____ PROVIDED RECORDS

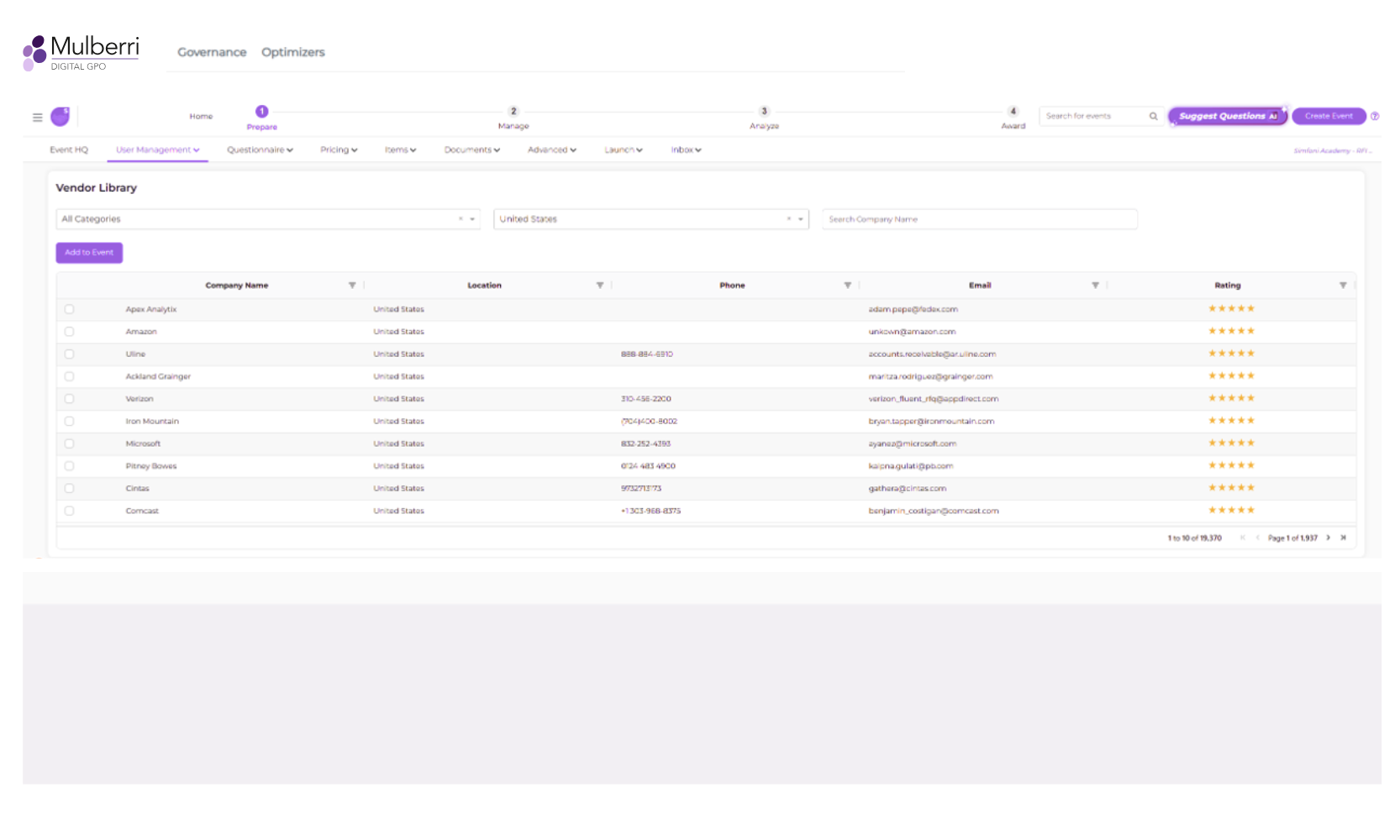Open the Governance menu
The image size is (1400, 840).
point(212,52)
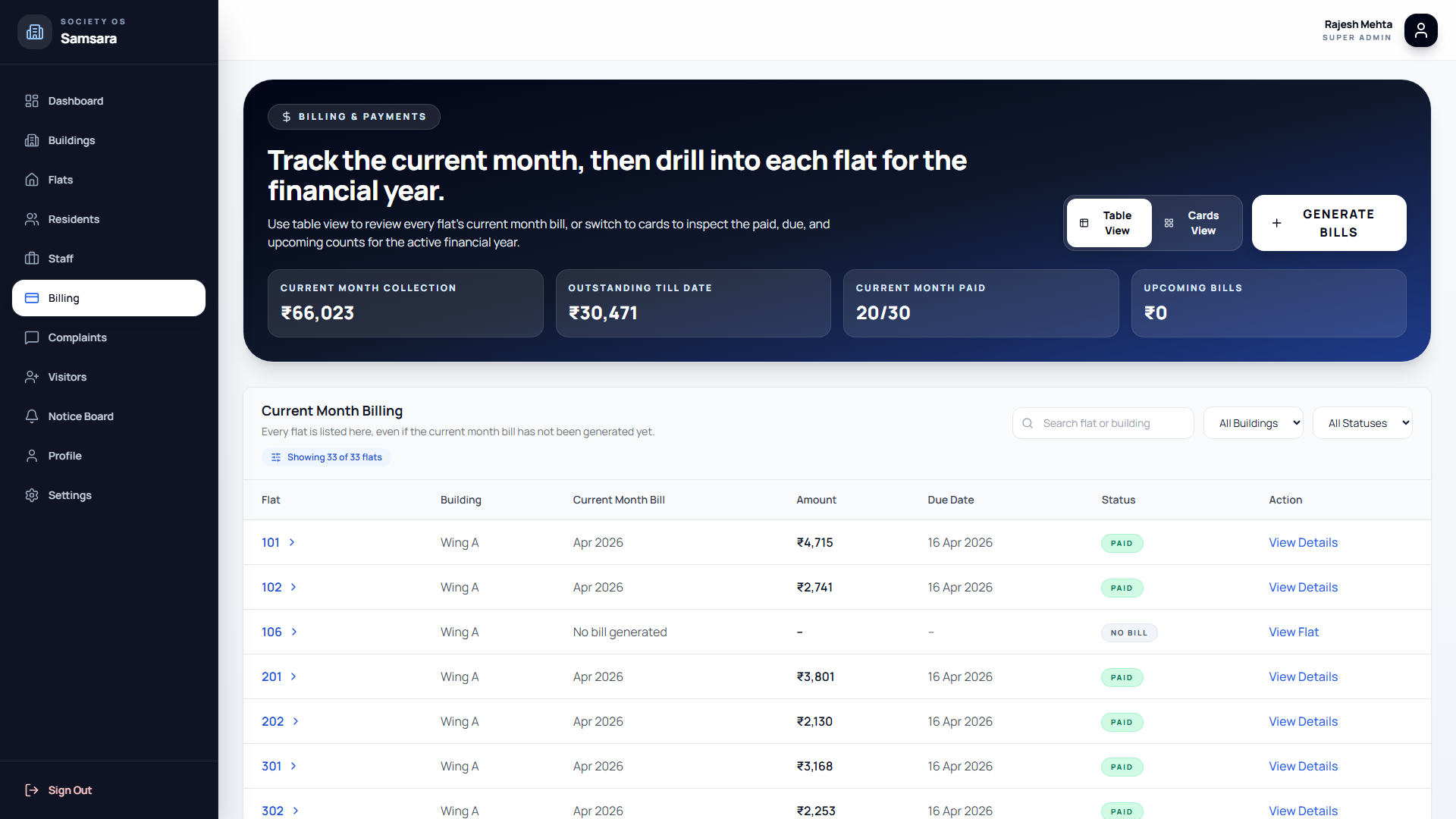The width and height of the screenshot is (1456, 819).
Task: Click the Generate Bills button
Action: point(1329,223)
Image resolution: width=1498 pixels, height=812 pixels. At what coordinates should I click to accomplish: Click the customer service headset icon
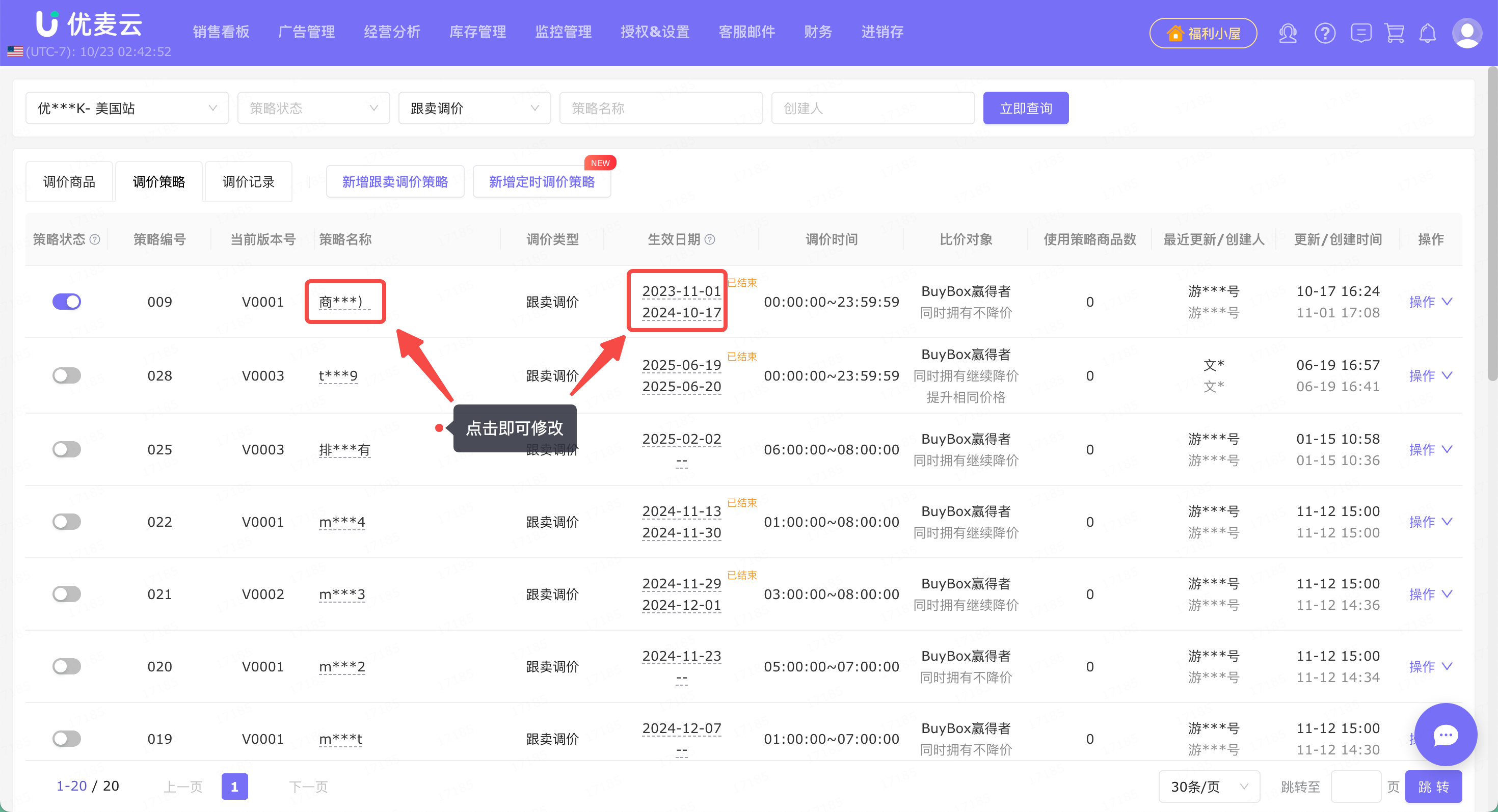click(x=1288, y=33)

________

--- WORK INSTRUCTIONS ---
All lines from the one holding "Image resolution: width=1498" through the last line of the entries, and nothing else, are to be output exactly; leave out the pictures.

--- ANSWER TO THE EXERCISE ---
Image resolution: width=1498 pixels, height=812 pixels. At what coordinates should I click to accomplish: Click the customer service headset icon
click(x=1288, y=33)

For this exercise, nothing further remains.